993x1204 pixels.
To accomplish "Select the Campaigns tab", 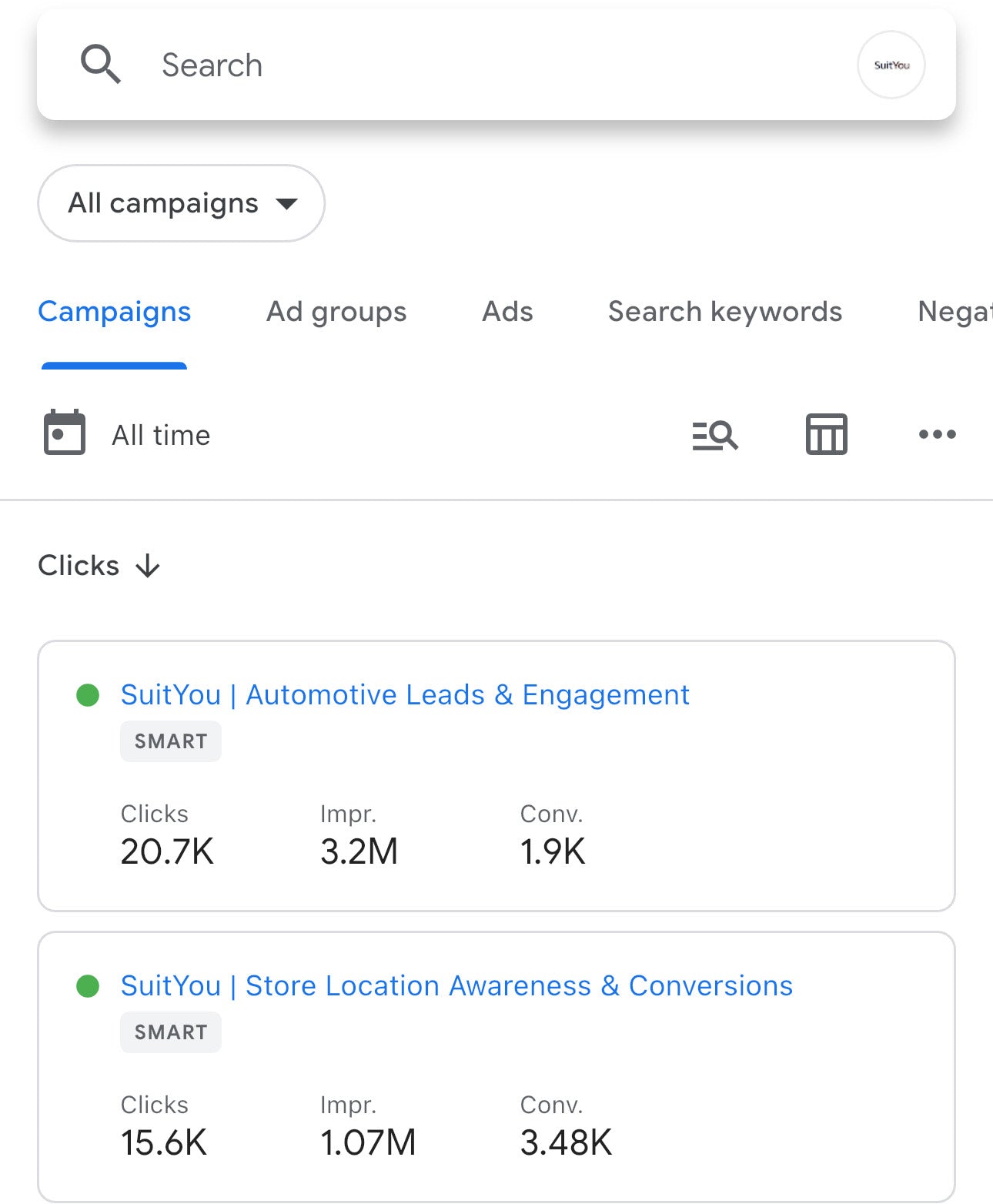I will coord(115,312).
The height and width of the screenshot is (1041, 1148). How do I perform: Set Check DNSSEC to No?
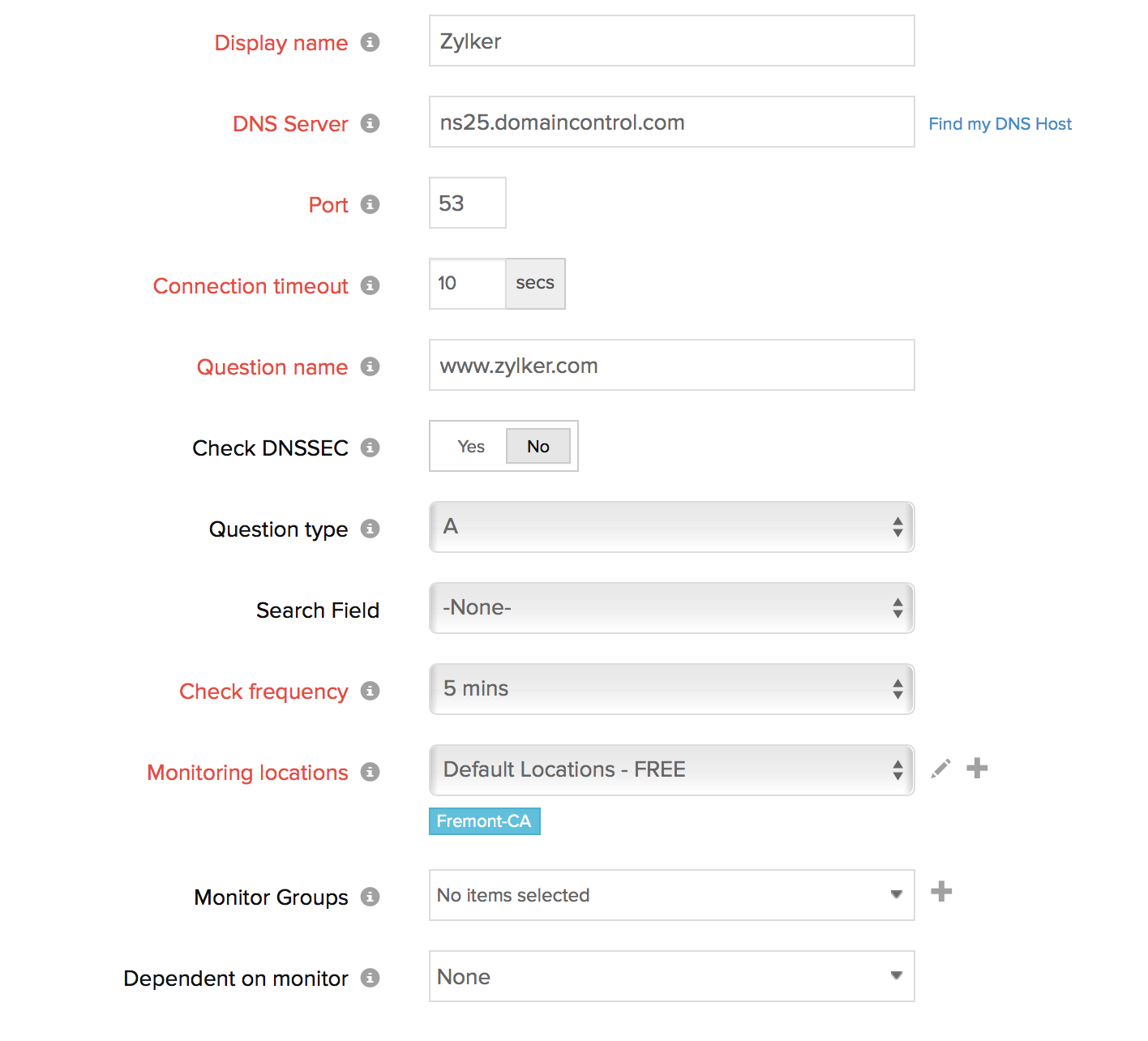click(x=538, y=447)
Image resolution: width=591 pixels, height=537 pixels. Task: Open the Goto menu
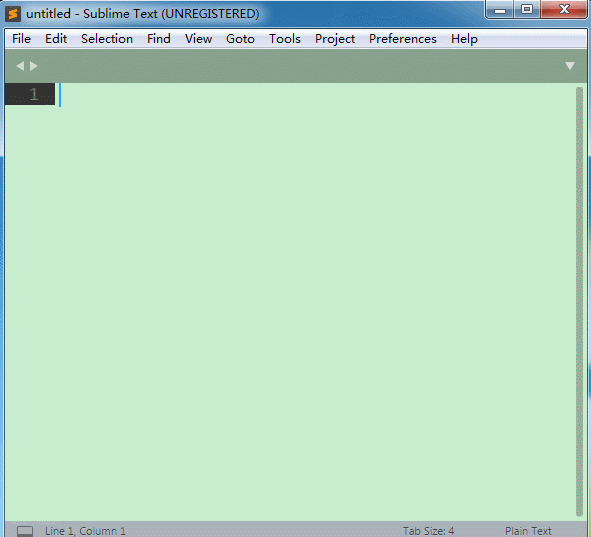pos(240,39)
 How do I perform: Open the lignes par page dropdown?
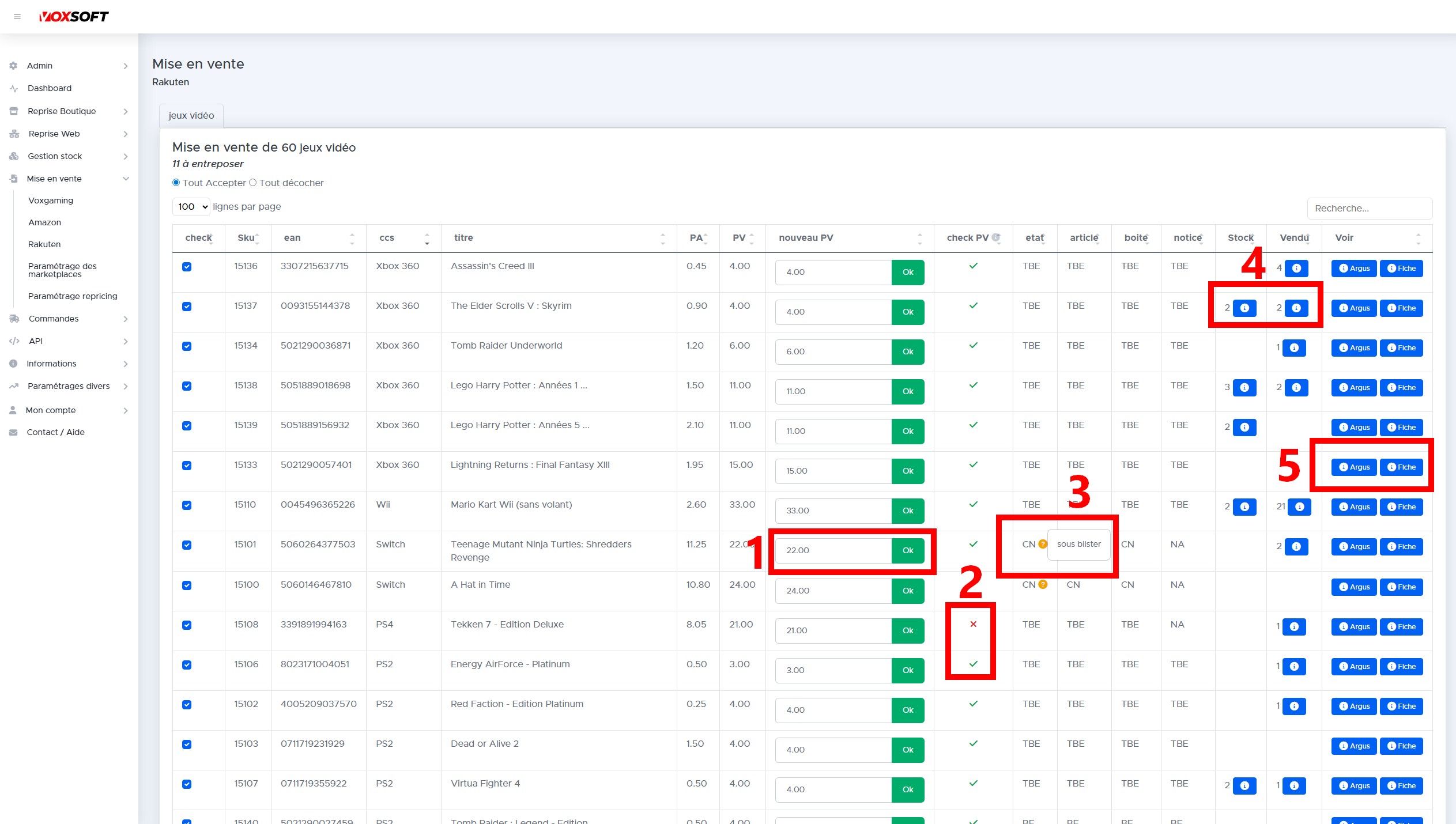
◆ ◆ ◆ ◆ ◆ ◆ ◆
Goal
Lay out the data as a JSON list of strings, one string per line with blank lines dropped. Begin at the line that contains "The height and", go through to the end of the data, and leave the pictures out.

Task solution
[
  "The height and width of the screenshot is (1041, 1148). How do I perform: Set Check DNSSEC to No?",
  "click(x=538, y=447)",
  "Image resolution: width=591 pixels, height=537 pixels. Task: Open the Goto menu",
  "pos(240,39)",
  " How do I perform: Open the lignes par page dropdown?"
]